CDS observation of the Mercury coronal transit on Nov 15 1999.

During the conjunction and coronal transit as seen from SOHO on Nov 15, CDS observed Mercury using a selection of studies. One of those was a simple wide-slit movie observation, timed and pointed to let Mercury drift across the field of view. This was repeated three times centred on the time of closest approach to the solar limb. These data have been analysed and some preliminary conclusions derived about the characteristics of the CDS optics.

The observations were designed to show the transit across the brightest likely coronal background given by MgIX (368 Å) and MgX (625 Å). This also gave observations in both wavebands of the CDS NIS spectrometer. The exposures were designed so that the drift of Mercury between exposures (frames of the movies) would correspond to a single pixel in the image. The drift was almost all in the E/W direction at 0.1" per second. The drift N/S was very small at ~0.03 pixels per frame.

During each run of the three multi-exposure rasters, 22 frames were found to have a complete image of Mercury visible. After de-biasing the data, those frames not showing the planet, and which were also free of cosmic ray events, were averaged to form a flat field correction which was divided into the planetary observations. That has the advantage of not only accurately correcting for instrumental effects (MCP burn-in and CCD pixel sensitivities), but also eliminates the true solar coronal background variations.

Although the individual exposures of Mercury show only a very weak detection of the planet, it was possible to locate by eye the image position in each frame and to confirm that statistically the drifts from frame to frame were very close to that expected. (dX = 1.03 ± 0.03, dY = 0.07 ± 0.05 pixels per frame).

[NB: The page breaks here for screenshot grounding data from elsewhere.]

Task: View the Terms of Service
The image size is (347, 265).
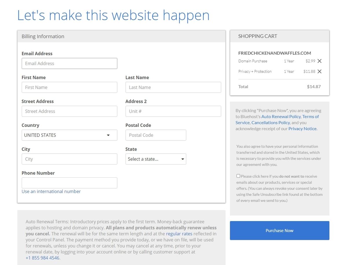Action: click(x=311, y=116)
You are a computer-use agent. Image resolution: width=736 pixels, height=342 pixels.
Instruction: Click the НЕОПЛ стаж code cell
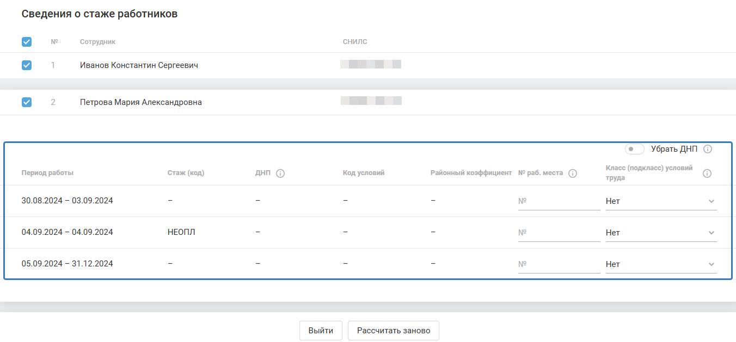[181, 233]
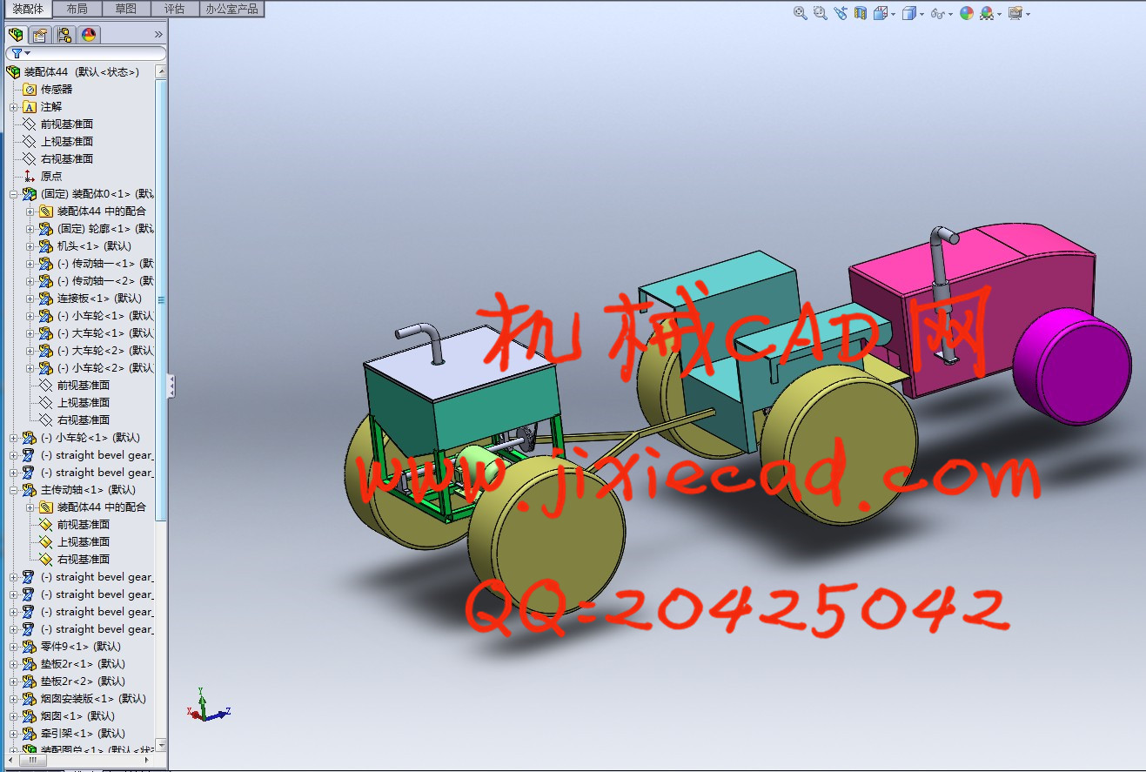Toggle Hide/Show Items glasses icon
Image resolution: width=1146 pixels, height=772 pixels.
click(937, 13)
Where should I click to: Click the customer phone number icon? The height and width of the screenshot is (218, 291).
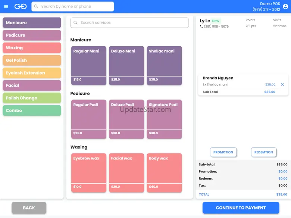pos(202,27)
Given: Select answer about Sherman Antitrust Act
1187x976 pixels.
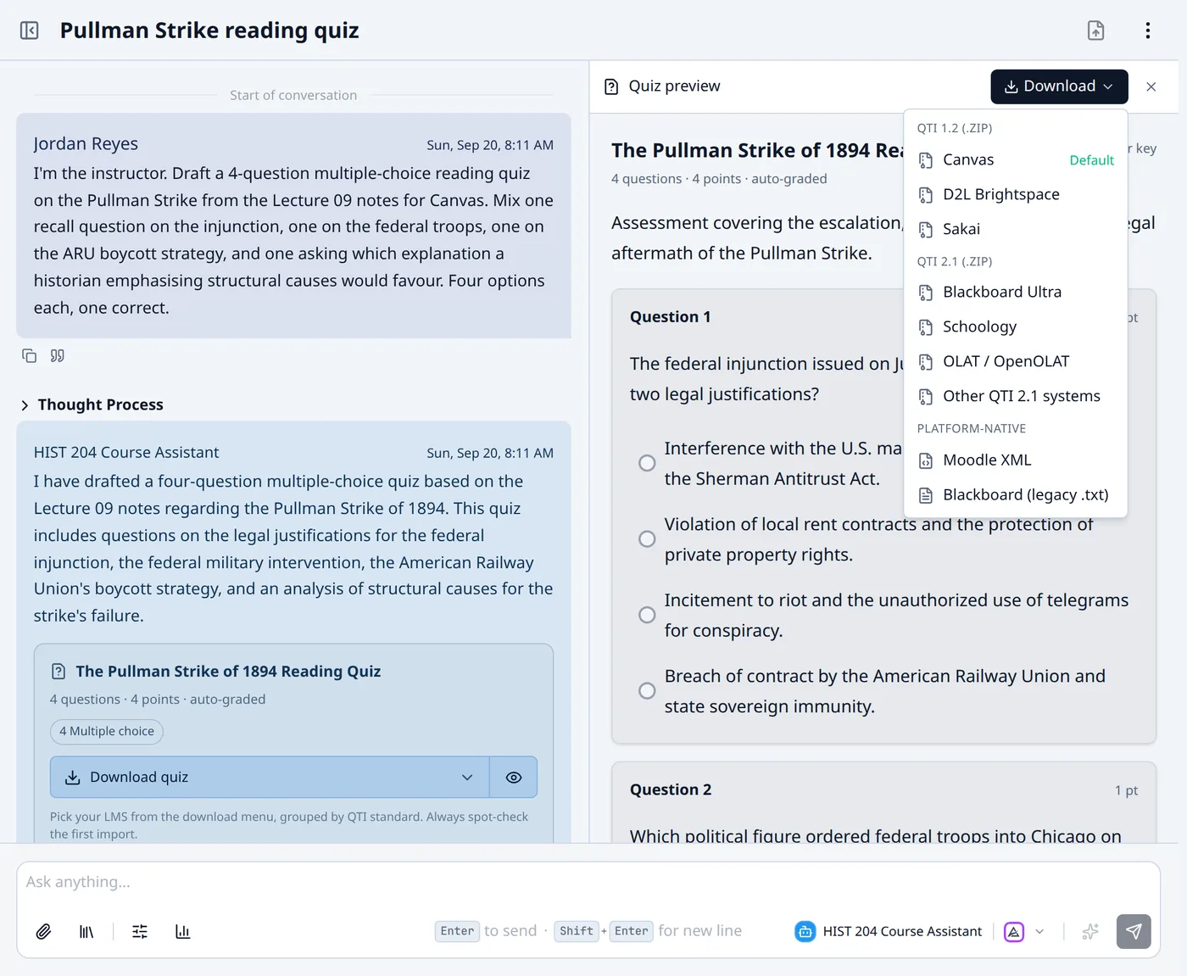Looking at the screenshot, I should coord(647,463).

The relevant frames from each raster were therefore flat-fielded, shifted by 1 pixel and averaged. Since it was necessary to use the OPS legs to relocate between rasters there were offsets between the planetary positions and these were corrected for by integral pixel shifts (both X and Y) of the averaged images. This was done for both wavelength images, although the MgIX (NIS1) image is considerably weaker than that of MgX (NIS2).

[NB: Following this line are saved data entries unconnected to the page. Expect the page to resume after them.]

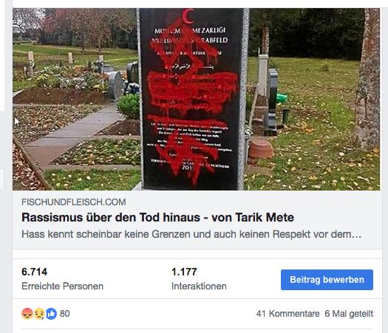Click the Interaktionen label
Image resolution: width=388 pixels, height=333 pixels.
click(199, 286)
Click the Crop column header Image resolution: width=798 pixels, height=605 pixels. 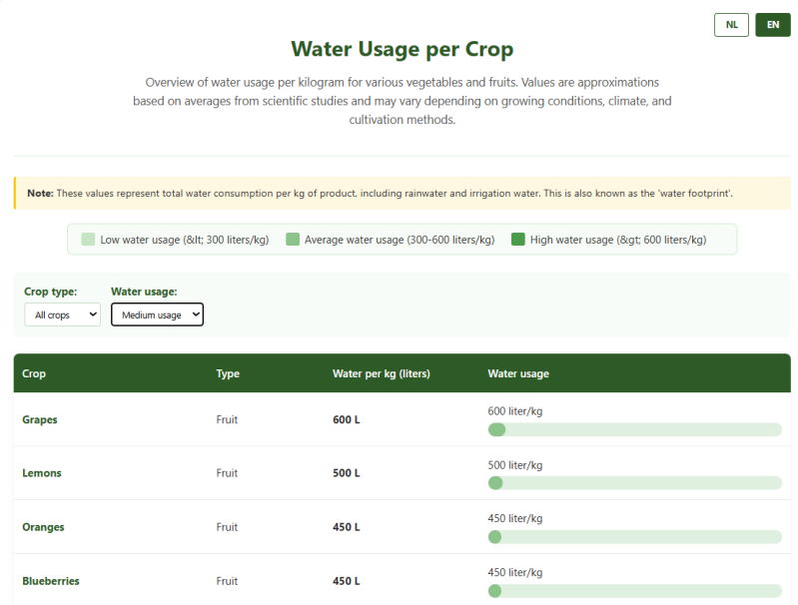(34, 373)
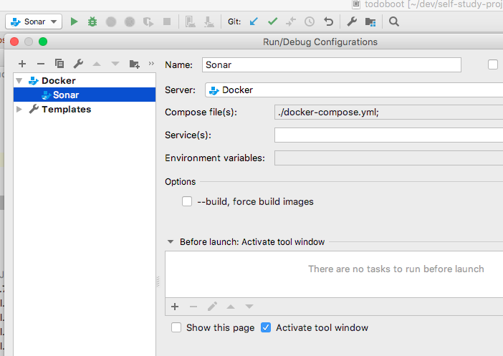
Task: Click the Debug bug icon
Action: pyautogui.click(x=92, y=21)
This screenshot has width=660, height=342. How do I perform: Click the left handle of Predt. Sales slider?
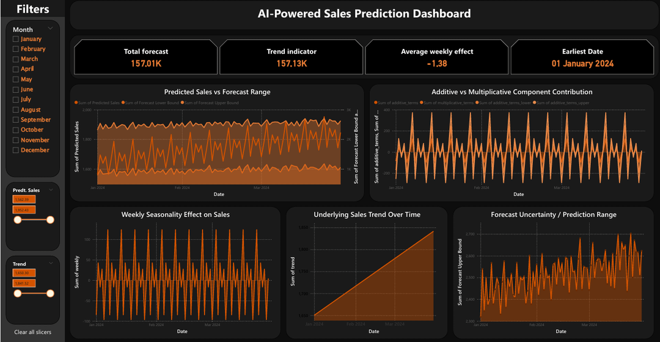point(18,220)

The images from the three rasters were then averaged and the result for NIS2 is shown in frame (A) of the image below (axes are in arcsec). There is clearly an elongation of the observed image at a position angle of about 45 ° which cannot be accounted for by image motion.

We already know that the PSF of the spectrometers is elongated and rotated from observations taken with the 2"x2" slit. However the elongation of that PSF is not at the angle required for these data (in fact it's about 90 ° away). We have therefore attempted to explain the Mercury observations by invoking a non-circular telescope PSF. Panel (B) in the image below shows the expected image if only the circular (dark, or darkish, see below) disk of Mercury is convolved with the observed spectrometer PSF. A telescope PSF, as shown in panel (C) is then invoked and applied to (B) and the result is shown in final panel. The image shown is the modelled data (with white contours) and the black contours are from the observed data. Although the agreement is good, it is not necessarily a unique minimisation-type solution because in addition to the shape and orientation of the PSF we have also added a 'dilution factor' in the model image to mimic stray light (and real emission if any) in order to match the model to the observations in terms of the 'depth' of the Mercury disk's image. This component and the PSF parameters are not entirely independent in terms of the match shown.

The parameters of the PSF used were a Gaussian with (x,y) FWHM of (7.0,13.5) arcsec and a rotation of 39 ° from the vertical. The dilution factor needed indicated a 59% depth for the original disk.

NIS2 MgX 625 Å

The next plot shows similar results from the NIS1 line. The image was much weaker and the results correspondingly less certain. However, as illustrated, a PSF of FWHM (7.0, 21.5) arcsec at an angle of 104 ° is required. The dilution factor indicated an original depth of 38% for the Mercury disk.